REQUIRED WORK:
1. Translate this sentence from the LlamaGPT article into Spanish: "The real work here is packaging, not model training."
2. Continue the LlamaGPT article, picking up after its final sentence.
===== PASSAGE
ChatGPT in a Docker container, minus the cloud and the NDAs
A one-click, offline Llama 2 chatbot that keeps your prompts on your hardware.

What it does
LlamaGPT wraps Llama 2 and Code Llama models in a familiar ChatGPT-style web UI, served locally via Docker. It includes an OpenAI-compatible API at localhost:3001, so existing tools can point at your basement server instead of someone else’s GPU farm. The project is maintained by Umbrel, makers of a home-server OS, and it shows: deployment targets include umbrelOS, M1/M2 Macs, generic x86/arm64 Docker hosts, and Kubernetes.
The interesting bit The real work here is packaging, not model training. LlamaGPT glues together McKay Wrigley’s Chatbot UI, Georgi Gerganov’s llama.cpp, and Andrei’s Python bindings, then adds automated model downloads and hardware-specific run scripts. The benchmarks are unusually honest: a Raspberry Pi 4 manages 0.9 tokens/sec on the 7B model, while an M1 Max hits 54 tokens/sec. You know exactly what you’re getting into.
==========
===== EXTRACTED ENTRIES
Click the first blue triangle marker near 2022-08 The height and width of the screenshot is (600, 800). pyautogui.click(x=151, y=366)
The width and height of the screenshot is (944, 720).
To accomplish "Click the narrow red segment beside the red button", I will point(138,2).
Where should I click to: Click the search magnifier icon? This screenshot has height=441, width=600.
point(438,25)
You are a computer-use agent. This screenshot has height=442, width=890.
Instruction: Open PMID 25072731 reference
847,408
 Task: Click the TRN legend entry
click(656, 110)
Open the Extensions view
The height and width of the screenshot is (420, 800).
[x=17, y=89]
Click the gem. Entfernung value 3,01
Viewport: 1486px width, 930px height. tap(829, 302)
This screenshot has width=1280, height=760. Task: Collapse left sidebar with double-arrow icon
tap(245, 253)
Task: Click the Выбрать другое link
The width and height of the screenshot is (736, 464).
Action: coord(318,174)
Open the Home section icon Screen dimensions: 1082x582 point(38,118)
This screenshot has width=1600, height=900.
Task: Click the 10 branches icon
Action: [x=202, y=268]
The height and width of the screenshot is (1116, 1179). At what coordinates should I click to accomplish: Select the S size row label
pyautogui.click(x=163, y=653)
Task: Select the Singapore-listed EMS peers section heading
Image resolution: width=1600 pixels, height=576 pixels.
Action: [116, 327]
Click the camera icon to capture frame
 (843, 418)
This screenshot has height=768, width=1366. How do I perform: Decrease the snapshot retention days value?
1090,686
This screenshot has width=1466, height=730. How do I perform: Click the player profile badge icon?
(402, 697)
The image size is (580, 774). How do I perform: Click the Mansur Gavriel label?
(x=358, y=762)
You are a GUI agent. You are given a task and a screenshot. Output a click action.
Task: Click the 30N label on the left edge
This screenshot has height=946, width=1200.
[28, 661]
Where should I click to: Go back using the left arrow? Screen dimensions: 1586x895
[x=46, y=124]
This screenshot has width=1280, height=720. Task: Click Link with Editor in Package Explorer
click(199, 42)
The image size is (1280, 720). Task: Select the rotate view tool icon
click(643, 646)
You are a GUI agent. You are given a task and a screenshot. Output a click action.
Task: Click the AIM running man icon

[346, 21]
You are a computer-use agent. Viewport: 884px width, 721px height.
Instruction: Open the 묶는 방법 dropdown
==========
ANSWERS TO THE EXERCISE:
1. El verdadero trabajo aquí es el empaquetado, no el entrenamiento del modelo.

2.
Key highlights
- Ships quantized models from 7B to 70B (and Code Llama variants), with memory requirements clearly listed
- CUDA support for Nvidia GPUs; Metal support for Apple Silicon
- Kubernetes manifests included for cluster deployments
- OpenAI-compatible API with auto-generated docs at
/docs - One-click install via umbrelOS App Store
Caveats
- Custom models and runtime model switching are on the roadmap but not yet implemented
- First launch downloads multi-gigabyte models and may appear hung for several minutes
- Benchmarks only cover M1 Max MacBook Pro for Code Llama models; other hardware is untested
Verdict Good fit for privacy-paranoid developers, homelabbers, or anyone whose internet is unreliable. Skip it if you need model flexibility today or if your hardware is closer to the Pi 4 than the M1 Max.